A sua ausência das decisões práticas tomadas por Trudy e John, por exemplo, são uma falha que o feto não deixa passar despercebida.  Enquanto ouve seus pais conversarem sobre poesia e lembranças de tempos cada vez mais remotos, numa clara antessala para o clímax da ação neste capítulo, ele se dá conta de que John continua tão ingênuo como se afigurava nos primeiros capítulos:

Nesse sensata troca de palavras entre as parte, nenhuma providência é tomada com relação a mim. Qualquer outro homem suspeitaria caso sua ex-mulher não negociasse os pagamentos mensais devidos à mãe de seu filho. Qualquer outra mulher, se não estivesse planejando alguma coisa, certamente exigiria tais pagamentos.

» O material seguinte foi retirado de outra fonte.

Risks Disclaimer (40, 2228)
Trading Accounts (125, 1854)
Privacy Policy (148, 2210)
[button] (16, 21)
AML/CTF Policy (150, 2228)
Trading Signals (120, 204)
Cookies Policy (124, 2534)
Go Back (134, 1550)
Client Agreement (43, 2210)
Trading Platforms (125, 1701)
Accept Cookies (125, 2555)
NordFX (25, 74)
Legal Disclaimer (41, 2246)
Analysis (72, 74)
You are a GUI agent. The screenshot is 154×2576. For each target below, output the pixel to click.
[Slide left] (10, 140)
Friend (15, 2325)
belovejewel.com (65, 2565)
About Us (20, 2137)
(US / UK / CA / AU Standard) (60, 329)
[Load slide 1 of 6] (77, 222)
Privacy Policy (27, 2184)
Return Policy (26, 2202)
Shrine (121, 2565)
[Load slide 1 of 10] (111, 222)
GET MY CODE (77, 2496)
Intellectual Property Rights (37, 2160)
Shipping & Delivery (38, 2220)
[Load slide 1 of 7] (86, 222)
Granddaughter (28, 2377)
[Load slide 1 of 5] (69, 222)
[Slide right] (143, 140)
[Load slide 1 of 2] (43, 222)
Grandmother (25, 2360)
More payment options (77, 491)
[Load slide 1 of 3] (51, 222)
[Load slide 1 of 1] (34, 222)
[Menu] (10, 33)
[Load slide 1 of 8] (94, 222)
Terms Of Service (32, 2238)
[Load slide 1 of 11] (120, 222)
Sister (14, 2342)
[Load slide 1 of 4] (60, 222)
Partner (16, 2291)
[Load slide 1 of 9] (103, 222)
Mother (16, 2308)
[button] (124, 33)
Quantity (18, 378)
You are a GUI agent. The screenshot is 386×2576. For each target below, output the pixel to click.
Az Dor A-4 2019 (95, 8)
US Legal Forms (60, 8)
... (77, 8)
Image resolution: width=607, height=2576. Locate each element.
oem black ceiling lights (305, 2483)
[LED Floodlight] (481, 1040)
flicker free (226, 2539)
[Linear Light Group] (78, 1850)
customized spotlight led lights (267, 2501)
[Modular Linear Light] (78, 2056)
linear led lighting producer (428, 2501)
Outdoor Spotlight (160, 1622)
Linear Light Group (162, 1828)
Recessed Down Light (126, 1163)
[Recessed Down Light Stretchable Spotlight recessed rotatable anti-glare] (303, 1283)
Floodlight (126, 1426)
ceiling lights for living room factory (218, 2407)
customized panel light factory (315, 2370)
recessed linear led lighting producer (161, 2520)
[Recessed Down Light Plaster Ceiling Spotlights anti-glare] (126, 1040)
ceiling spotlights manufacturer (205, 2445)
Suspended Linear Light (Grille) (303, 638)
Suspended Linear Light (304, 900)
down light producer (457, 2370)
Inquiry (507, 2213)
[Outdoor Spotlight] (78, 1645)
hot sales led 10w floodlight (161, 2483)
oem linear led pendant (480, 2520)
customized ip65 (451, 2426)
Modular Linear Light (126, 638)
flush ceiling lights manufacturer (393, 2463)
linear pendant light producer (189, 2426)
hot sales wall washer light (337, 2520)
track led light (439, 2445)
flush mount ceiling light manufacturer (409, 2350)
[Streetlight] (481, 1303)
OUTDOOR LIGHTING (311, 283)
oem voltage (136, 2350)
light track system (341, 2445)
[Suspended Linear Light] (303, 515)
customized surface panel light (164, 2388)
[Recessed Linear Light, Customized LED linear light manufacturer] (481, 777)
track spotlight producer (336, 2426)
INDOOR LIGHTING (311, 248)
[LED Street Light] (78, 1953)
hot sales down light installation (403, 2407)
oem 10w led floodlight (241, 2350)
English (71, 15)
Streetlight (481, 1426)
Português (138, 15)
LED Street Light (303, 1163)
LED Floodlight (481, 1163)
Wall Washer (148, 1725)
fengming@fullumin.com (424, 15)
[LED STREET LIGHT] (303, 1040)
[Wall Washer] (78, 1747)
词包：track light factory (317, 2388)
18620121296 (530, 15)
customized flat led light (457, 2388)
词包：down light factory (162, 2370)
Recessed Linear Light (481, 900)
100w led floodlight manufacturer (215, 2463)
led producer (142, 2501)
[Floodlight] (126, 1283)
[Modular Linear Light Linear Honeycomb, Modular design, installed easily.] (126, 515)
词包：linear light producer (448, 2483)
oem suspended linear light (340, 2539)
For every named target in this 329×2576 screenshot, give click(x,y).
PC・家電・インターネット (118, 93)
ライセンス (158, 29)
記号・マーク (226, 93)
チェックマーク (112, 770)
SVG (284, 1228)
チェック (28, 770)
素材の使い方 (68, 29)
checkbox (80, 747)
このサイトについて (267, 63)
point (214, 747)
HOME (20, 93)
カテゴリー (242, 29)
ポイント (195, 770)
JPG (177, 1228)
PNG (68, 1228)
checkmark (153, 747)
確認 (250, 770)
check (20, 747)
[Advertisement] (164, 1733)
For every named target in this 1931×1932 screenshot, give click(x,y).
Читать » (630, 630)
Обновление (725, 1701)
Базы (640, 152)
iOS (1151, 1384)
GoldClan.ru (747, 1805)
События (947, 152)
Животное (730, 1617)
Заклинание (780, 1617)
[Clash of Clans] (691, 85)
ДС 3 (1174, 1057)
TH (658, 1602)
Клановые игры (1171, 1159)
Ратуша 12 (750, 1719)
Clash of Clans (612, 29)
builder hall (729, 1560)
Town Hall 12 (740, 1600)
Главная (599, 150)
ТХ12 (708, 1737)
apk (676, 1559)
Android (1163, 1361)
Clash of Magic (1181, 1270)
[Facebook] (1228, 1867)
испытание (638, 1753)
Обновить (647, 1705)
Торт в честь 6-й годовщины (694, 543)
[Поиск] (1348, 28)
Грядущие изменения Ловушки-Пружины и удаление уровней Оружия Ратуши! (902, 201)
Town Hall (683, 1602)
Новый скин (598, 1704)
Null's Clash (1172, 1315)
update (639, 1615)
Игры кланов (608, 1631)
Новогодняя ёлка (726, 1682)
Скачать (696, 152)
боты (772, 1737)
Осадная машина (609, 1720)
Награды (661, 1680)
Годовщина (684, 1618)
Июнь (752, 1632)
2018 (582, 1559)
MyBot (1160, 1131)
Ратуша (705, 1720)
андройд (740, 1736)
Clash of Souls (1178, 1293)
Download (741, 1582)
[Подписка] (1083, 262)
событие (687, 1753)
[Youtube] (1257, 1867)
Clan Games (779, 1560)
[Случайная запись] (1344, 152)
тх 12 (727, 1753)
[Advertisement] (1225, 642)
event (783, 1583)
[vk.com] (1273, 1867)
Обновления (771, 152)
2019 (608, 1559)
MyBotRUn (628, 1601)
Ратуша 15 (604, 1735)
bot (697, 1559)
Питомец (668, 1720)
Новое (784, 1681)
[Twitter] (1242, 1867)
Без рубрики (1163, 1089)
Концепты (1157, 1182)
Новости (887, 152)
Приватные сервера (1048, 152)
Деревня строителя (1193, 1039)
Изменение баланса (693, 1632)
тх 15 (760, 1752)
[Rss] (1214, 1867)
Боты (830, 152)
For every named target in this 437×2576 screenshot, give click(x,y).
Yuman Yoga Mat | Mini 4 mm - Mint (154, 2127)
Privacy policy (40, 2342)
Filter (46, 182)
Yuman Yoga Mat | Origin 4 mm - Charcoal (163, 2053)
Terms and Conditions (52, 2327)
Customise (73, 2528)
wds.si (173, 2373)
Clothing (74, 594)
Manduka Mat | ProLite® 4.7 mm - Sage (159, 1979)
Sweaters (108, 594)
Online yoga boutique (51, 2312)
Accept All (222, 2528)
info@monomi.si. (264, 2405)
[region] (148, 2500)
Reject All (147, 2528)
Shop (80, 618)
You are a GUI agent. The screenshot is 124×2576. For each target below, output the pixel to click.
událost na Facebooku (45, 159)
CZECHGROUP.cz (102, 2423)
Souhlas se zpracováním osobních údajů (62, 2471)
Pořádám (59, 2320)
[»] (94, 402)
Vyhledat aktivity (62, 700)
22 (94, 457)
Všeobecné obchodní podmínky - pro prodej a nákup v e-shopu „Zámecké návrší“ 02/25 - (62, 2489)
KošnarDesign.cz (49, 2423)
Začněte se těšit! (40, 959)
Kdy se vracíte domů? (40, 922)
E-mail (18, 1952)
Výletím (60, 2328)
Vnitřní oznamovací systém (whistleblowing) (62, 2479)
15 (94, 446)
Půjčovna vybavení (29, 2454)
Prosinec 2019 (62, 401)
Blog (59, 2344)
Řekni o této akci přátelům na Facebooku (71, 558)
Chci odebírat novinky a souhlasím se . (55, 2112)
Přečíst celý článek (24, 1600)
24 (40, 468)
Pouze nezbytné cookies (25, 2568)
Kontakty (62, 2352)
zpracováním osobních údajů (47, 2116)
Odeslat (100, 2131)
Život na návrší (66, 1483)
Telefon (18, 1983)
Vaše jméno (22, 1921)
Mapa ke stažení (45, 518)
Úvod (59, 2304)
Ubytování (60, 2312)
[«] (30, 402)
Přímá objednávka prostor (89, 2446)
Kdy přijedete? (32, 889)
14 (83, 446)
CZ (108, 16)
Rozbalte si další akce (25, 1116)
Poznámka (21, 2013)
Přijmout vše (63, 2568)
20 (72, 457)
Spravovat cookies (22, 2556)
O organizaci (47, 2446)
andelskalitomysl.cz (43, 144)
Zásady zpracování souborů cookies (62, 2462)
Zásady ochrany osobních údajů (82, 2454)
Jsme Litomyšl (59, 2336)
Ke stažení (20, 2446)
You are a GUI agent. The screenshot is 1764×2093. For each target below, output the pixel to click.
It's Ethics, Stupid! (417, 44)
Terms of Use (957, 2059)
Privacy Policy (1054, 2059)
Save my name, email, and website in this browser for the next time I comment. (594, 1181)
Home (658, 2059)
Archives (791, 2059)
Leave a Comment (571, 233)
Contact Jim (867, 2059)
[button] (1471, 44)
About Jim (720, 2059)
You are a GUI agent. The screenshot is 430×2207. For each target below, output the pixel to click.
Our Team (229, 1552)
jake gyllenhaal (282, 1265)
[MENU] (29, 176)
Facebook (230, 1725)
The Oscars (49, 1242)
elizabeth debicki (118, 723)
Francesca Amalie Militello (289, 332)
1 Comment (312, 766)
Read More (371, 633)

O feto nota sua ausência nesta trama na qual está irremediavelmente entrelaçado. Das coxias – o útero de sua mãe – ele não consegue enxergar todo o palco, mas sabe que é parte indissociável desta encenação e, portanto, procura assumir algum protagonismo. Sua única arma, porém,  são eventuais chutes com o calcanhar contra a parede da barriga de Trudy. Seu “pedacinho de poder” é usado para tentar chamar atenção dos pais, mas tudo o que ele consegue é distanciamento.

“Ah”, minha mãe suspira. “Ele está chutando.”

“Então está na hora de eu ir”, murmura meu pai.

Sem que ninguém reconheça sua futura existência, o feto narrador não tem outra saída senão aliar-se a Trudy, a quem está umbilicalmente ligado. Por isso, acompanha atentamente, e até com certa admiração, o teatro que sua mãe encena, no qual ela propõe um brinde ao amor que um dia existiu, e enfim convence John a engolir o líquido viscoso, envenenado.

O pai caminha para a saída e coloca a nós e ao feto de volta na plateia, nos fazendo a mesma pergunta, como qualquer espectador: o que terá sido de John?